● TASK SET:
1. List every email address that appears in the mailing-list post about the radeonsi patch below, in the same form as the post shows it.
2. Reproduce the section of the radeonsi patch post below word for word, from "[Mesa-dev] [PATCH v2]" to "into account already.".

● PROVIDED TEXT:
-.-.-
[Mesa-dev] [PATCH v2] radeonsi/gfx9: proper workaround for LS/HS VGPR initialization bug
Marek Olšák
maraeo at gmail.com
Tue Sep 5 18:23:49 UTC 2017
On Tue, Sep 5, 2017 at 9:56 AM, Nicolai Hähnle <nhaehnle at gmail.com> wrote:
> From: Nicolai Hähnle <nicolai.haehnle at amd.com>
>
> When the HS wave is empty, the hardware writes the LS VGPRs starting at
> v0 instead of v2. Workaround by shifting them back into place when
> necessary. For simplicity, this is always done in the LS prolog.
>
> According to the hardware team, this will be fixed in future chips,
> so take that into account already.
>
> Note that this is not a bug fix, as the bug was already worked
> around by commit 166823bfd26 ("radeonsi/gfx9: add a temporary workaround
> for a tessellation driver bug"). This change merely replaces the
> workaround by one that should be better.
-.-.-
● PROVIDED DATA:

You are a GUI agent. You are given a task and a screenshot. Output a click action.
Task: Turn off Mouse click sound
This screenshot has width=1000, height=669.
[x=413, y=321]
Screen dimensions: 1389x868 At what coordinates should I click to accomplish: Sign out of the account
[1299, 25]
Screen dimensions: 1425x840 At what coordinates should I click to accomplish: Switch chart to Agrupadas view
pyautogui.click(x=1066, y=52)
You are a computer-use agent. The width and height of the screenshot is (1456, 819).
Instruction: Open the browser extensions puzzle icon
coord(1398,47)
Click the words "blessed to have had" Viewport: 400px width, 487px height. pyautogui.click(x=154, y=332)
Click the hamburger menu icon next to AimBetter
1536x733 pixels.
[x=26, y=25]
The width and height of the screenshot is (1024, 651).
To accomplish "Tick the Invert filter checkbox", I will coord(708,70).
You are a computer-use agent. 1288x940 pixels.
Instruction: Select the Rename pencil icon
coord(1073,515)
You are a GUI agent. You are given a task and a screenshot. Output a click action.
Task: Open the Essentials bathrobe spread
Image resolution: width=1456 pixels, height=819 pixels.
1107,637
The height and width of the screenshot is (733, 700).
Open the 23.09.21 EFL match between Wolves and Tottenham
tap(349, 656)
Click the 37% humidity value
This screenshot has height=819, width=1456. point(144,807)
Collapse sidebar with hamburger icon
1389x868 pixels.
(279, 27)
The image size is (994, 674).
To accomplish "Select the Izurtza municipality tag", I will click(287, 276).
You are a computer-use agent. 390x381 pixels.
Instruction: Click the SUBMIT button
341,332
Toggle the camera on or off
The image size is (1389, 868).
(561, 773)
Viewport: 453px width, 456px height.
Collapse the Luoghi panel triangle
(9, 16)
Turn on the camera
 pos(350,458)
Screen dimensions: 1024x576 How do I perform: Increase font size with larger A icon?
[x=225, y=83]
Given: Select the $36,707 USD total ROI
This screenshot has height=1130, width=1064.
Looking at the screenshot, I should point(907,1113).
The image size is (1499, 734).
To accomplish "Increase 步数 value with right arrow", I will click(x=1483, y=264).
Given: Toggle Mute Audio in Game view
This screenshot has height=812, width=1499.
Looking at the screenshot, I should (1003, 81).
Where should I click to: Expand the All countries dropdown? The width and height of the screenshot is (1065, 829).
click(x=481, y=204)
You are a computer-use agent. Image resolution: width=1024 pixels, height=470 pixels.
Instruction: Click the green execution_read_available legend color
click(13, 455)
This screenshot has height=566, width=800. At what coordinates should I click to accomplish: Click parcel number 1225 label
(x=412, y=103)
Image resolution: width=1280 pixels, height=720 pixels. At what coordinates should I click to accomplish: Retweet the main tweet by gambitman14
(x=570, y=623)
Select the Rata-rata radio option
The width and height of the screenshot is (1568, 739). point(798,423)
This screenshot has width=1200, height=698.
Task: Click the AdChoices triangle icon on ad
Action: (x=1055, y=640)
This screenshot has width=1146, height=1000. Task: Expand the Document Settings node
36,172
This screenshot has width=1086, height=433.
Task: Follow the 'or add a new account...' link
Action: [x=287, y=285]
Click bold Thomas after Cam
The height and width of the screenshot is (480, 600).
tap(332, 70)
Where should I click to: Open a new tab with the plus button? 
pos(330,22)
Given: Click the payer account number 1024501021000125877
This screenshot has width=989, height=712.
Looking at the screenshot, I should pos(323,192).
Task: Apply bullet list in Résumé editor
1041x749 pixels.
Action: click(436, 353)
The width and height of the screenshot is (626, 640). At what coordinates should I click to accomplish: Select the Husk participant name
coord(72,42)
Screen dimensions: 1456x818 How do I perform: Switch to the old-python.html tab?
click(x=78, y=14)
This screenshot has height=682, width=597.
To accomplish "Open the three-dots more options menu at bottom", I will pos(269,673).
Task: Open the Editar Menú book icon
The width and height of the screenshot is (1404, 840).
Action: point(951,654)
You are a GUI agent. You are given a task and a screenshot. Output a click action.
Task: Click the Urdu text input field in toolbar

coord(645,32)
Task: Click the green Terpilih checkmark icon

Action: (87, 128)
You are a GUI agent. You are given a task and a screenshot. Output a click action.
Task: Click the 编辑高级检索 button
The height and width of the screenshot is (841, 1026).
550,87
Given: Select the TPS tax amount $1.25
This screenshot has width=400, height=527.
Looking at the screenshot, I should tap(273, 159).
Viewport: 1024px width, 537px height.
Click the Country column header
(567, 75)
-.-.-
● RESPONSES TO THE EXERCISE:
1.
maraeo at gmail.com
nhaehnle at gmail.com
nicolai.haehnle at amd.com

2.
[Mesa-dev] [PATCH v2] radeonsi/gfx9: proper workaround for LS/HS VGPR initialization bug
Marek Olšák
maraeo at gmail.com
Tue Sep 5 18:23:49 UTC 2017
On Tue, Sep 5, 2017 at 9:56 AM, Nicolai Hähnle <nhaehnle at gmail.com> wrote:
> From: Nicolai Hähnle <nicolai.haehnle at amd.com>
>
> When the HS wave is empty, the hardware writes the LS VGPRs starting at
> v0 instead of v2. Workaround by shifting them back into place when
> necessary. For simplicity, this is always done in the LS prolog.
>
> According to the hardware team, this will be fixed in future chips,
> so take that into account already.